[Stored items]
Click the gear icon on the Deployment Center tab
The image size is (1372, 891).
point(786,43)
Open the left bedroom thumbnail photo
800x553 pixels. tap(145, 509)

**What to work on**
Output every record above a second time, exactly.

**Response to the task**
Click the gear icon on the Deployment Center tab
The image size is (1372, 891).
point(786,43)
Open the left bedroom thumbnail photo
800x553 pixels. tap(145, 509)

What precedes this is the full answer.